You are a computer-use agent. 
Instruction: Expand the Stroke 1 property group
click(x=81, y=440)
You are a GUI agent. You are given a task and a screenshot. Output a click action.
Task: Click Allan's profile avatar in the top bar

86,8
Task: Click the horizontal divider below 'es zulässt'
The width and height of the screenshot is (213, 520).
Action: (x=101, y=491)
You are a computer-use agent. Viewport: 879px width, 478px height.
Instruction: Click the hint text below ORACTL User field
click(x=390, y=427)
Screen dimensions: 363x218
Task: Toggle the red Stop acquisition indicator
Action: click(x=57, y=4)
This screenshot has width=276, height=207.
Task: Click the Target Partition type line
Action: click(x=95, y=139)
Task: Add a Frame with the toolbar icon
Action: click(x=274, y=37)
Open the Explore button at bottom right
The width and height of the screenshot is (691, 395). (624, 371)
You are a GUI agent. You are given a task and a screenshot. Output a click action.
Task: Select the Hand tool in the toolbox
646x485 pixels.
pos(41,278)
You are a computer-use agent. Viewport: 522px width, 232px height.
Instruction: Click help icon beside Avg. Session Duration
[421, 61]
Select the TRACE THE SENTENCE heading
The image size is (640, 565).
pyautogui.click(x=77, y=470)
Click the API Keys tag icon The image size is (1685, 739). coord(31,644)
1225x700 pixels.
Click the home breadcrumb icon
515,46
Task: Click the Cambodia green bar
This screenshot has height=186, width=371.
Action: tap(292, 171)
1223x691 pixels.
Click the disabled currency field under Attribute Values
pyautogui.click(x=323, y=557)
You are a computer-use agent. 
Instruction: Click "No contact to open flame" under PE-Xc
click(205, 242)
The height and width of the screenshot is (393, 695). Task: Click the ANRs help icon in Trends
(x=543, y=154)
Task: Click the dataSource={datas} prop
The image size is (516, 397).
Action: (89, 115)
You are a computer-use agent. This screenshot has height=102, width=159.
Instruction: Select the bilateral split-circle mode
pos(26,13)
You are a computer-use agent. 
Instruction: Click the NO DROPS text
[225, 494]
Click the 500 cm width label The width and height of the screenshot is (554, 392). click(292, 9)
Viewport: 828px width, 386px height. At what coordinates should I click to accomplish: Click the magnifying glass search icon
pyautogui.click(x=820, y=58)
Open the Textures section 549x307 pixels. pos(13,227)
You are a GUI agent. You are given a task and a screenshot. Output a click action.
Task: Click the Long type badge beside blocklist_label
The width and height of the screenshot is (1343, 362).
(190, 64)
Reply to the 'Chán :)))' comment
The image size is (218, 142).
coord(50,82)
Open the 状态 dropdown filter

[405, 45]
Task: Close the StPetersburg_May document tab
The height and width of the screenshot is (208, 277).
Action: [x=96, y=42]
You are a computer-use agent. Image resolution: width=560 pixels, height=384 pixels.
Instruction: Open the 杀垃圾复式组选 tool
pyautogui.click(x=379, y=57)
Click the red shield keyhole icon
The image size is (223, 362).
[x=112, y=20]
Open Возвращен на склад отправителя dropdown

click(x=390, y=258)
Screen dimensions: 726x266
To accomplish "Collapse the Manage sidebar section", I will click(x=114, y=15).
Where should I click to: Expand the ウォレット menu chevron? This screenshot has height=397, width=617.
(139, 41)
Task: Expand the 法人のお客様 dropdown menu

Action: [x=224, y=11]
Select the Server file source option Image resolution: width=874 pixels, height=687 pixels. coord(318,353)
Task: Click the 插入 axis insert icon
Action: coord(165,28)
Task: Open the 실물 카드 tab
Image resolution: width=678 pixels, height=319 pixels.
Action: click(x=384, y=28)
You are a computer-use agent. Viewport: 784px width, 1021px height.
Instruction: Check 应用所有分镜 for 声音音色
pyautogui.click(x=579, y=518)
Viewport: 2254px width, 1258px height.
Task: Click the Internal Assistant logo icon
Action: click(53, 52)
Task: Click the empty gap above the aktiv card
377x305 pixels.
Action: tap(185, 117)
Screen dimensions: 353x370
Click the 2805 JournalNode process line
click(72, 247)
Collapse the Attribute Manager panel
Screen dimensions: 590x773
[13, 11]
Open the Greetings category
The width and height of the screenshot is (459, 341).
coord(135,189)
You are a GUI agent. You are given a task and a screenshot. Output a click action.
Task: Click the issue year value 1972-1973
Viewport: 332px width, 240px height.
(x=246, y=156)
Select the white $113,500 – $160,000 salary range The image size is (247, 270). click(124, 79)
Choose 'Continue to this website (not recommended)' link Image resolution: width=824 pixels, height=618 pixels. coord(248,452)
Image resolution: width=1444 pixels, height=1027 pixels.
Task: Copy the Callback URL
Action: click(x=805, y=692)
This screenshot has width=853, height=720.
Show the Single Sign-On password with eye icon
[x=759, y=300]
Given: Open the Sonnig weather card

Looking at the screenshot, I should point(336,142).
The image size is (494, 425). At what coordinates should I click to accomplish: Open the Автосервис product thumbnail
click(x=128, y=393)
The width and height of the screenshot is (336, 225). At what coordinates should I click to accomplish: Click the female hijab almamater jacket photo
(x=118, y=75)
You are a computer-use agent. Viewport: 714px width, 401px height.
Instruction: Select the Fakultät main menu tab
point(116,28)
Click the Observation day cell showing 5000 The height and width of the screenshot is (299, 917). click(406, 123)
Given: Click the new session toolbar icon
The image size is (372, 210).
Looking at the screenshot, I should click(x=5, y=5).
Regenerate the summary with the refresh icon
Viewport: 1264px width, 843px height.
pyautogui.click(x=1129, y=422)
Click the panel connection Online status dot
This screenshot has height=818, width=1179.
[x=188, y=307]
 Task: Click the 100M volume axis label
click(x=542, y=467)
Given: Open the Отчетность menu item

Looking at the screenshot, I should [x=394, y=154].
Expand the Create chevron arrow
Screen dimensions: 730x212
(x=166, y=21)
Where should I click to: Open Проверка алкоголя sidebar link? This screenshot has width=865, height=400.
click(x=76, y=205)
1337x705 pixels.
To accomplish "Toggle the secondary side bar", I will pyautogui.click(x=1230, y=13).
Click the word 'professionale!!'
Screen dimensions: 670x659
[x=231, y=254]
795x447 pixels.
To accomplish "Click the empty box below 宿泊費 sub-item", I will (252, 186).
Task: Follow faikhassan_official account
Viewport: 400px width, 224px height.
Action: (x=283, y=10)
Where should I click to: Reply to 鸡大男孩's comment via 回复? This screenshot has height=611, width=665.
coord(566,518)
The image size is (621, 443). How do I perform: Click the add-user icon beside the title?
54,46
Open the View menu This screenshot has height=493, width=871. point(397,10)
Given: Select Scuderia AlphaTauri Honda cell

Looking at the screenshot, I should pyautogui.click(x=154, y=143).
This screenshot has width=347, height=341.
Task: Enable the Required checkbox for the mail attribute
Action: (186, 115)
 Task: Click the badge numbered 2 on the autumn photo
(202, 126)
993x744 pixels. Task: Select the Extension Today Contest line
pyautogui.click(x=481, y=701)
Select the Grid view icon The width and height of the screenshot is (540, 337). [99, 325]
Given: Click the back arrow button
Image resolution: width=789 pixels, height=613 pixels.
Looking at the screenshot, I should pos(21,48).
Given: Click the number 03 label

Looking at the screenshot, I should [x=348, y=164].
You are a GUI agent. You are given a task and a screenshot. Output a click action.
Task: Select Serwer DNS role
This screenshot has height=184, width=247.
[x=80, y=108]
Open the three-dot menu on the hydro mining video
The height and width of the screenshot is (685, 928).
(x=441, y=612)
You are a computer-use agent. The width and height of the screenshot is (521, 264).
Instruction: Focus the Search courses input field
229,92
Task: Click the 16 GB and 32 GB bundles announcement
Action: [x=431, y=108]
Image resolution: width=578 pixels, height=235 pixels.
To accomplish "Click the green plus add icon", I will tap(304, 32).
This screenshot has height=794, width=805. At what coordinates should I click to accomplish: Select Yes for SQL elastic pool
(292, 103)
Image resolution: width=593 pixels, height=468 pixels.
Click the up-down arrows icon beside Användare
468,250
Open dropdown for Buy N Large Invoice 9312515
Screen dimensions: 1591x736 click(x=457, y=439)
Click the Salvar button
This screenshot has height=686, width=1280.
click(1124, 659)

☆ ☆ ☆ ☆ ☆

§ **Required work**: Look through the data above. Copy every line with the string "computer" in it.

§ **Response to the task**:
You are a computer-use agent. 
You are a computer-use agent. Viewport: 879px width, 478px height.
You are a computer-use agent. Viewport: 522px width, 232px height.
You are a computer-use agent. 
You are a computer-use agent. This screenshot has height=102, width=159.
You are a computer-use agent. 
You are a computer-use agent. Image resolution: width=560 pixels, height=384 pixels.
You are a computer-use agent. Viewport: 784px width, 1021px height.
You are a computer-use agent. Viewport: 714px width, 401px height.
You are a computer-use agent. The width and height of the screenshot is (521, 264).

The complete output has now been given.